REQUIRED TASK: Put every line of the data below into a Markdown table with the columns Row and Line. Number each line under Row, place the line itself under Line, and leave out any blank lines.

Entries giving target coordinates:
* START *
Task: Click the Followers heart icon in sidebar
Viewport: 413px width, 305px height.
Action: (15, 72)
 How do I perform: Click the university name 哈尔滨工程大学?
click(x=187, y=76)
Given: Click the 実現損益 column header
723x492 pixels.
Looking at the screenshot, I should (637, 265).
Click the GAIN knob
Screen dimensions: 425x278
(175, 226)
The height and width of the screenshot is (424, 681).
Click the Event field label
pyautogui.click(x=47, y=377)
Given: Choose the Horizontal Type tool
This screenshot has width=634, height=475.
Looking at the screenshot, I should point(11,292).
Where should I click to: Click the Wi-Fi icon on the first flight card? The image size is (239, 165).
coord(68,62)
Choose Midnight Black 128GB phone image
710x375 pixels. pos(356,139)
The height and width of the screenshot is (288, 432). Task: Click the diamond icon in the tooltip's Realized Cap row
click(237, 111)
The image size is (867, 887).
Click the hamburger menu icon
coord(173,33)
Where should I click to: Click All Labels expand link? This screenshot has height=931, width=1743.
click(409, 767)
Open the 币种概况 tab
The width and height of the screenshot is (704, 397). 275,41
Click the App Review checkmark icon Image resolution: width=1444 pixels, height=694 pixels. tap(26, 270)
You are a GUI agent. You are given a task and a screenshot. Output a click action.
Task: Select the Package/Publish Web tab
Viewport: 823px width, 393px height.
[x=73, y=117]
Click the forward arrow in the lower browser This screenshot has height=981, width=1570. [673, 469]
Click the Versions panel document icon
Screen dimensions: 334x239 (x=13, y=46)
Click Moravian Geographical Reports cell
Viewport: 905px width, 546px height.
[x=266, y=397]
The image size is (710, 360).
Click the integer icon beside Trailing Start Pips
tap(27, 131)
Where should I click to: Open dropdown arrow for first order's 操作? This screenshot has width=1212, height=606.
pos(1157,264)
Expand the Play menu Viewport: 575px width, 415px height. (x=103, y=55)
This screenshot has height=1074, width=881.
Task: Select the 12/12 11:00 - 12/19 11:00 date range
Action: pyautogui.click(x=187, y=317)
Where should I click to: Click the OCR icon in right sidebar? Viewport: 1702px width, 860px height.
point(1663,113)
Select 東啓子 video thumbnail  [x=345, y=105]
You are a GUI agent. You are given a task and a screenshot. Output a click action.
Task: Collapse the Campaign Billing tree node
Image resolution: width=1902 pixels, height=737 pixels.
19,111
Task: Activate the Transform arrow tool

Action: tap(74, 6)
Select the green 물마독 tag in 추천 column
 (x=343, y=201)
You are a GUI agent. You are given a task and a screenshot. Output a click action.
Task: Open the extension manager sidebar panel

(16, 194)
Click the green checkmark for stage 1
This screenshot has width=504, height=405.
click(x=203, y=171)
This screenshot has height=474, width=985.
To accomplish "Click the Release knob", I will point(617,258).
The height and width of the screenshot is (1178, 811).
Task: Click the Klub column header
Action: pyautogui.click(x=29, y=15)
* END *
FINISHED TASK:
| Row | Line |
|---|---|
| 1 | Task: Click the Followers heart icon in sidebar |
| 2 | Viewport: 413px width, 305px height. |
| 3 | Action: (15, 72) |
| 4 |  How do I perform: Click the university name 哈尔滨工程大学? |
| 5 | click(x=187, y=76) |
| 6 | Given: Click the 実現損益 column header |
| 7 | 723x492 pixels. |
| 8 | Looking at the screenshot, I should (637, 265). |
| 9 | Click the GAIN knob |
| 10 | Screen dimensions: 425x278 |
| 11 | (175, 226) |
| 12 | The height and width of the screenshot is (424, 681). |
| 13 | Click the Event field label |
| 14 | pyautogui.click(x=47, y=377) |
| 15 | Given: Choose the Horizontal Type tool |
| 16 | This screenshot has width=634, height=475. |
| 17 | Looking at the screenshot, I should point(11,292). |
| 18 | Where should I click to: Click the Wi-Fi icon on the first flight card? The image size is (239, 165). |
| 19 | coord(68,62) |
| 20 | Choose Midnight Black 128GB phone image |
| 21 | 710x375 pixels. pos(356,139) |
| 22 | The height and width of the screenshot is (288, 432). Task: Click the diamond icon in the tooltip's Realized Cap row |
| 23 | click(237, 111) |
| 24 | The image size is (867, 887). |
| 25 | Click the hamburger menu icon |
| 26 | coord(173,33) |
| 27 | Where should I click to: Click All Labels expand link? This screenshot has height=931, width=1743. |
| 28 | click(409, 767) |
| 29 | Open the 币种概况 tab |
| 30 | The width and height of the screenshot is (704, 397). 275,41 |
| 31 | Click the App Review checkmark icon Image resolution: width=1444 pixels, height=694 pixels. tap(26, 270) |
| 32 | You are a GUI agent. You are given a task and a screenshot. Output a click action. |
| 33 | Task: Select the Package/Publish Web tab |
| 34 | Viewport: 823px width, 393px height. |
| 35 | [x=73, y=117] |
| 36 | Click the forward arrow in the lower browser This screenshot has height=981, width=1570. [673, 469] |
| 37 | Click the Versions panel document icon |
| 38 | Screen dimensions: 334x239 (x=13, y=46) |
| 39 | Click Moravian Geographical Reports cell |
| 40 | Viewport: 905px width, 546px height. |
| 41 | [x=266, y=397] |
| 42 | The image size is (710, 360). |
| 43 | Click the integer icon beside Trailing Start Pips |
| 44 | tap(27, 131) |
| 45 | Where should I click to: Open dropdown arrow for first order's 操作? This screenshot has width=1212, height=606. |
| 46 | pos(1157,264) |
| 47 | Expand the Play menu Viewport: 575px width, 415px height. (x=103, y=55) |
| 48 | This screenshot has height=1074, width=881. |
| 49 | Task: Select the 12/12 11:00 - 12/19 11:00 date range |
| 50 | Action: pyautogui.click(x=187, y=317) |
| 51 | Where should I click to: Click the OCR icon in right sidebar? Viewport: 1702px width, 860px height. |
| 52 | point(1663,113) |
| 53 | Select 東啓子 video thumbnail  [x=345, y=105] |
| 54 | You are a GUI agent. You are given a task and a screenshot. Output a click action. |
| 55 | Task: Collapse the Campaign Billing tree node |
| 56 | Image resolution: width=1902 pixels, height=737 pixels. |
| 57 | 19,111 |
| 58 | Task: Activate the Transform arrow tool |
| 59 | Action: tap(74, 6) |
| 60 | Select the green 물마독 tag in 추천 column |
| 61 |  (x=343, y=201) |
| 62 | You are a GUI agent. You are given a task and a screenshot. Output a click action. |
| 63 | Task: Open the extension manager sidebar panel |
| 64 | (16, 194) |
| 65 | Click the green checkmark for stage 1 |
| 66 | This screenshot has width=504, height=405. |
| 67 | click(x=203, y=171) |
| 68 | This screenshot has height=474, width=985. |
| 69 | To accomplish "Click the Release knob", I will point(617,258). |
| 70 | The height and width of the screenshot is (1178, 811). |
| 71 | Task: Click the Klub column header |
| 72 | Action: pyautogui.click(x=29, y=15) |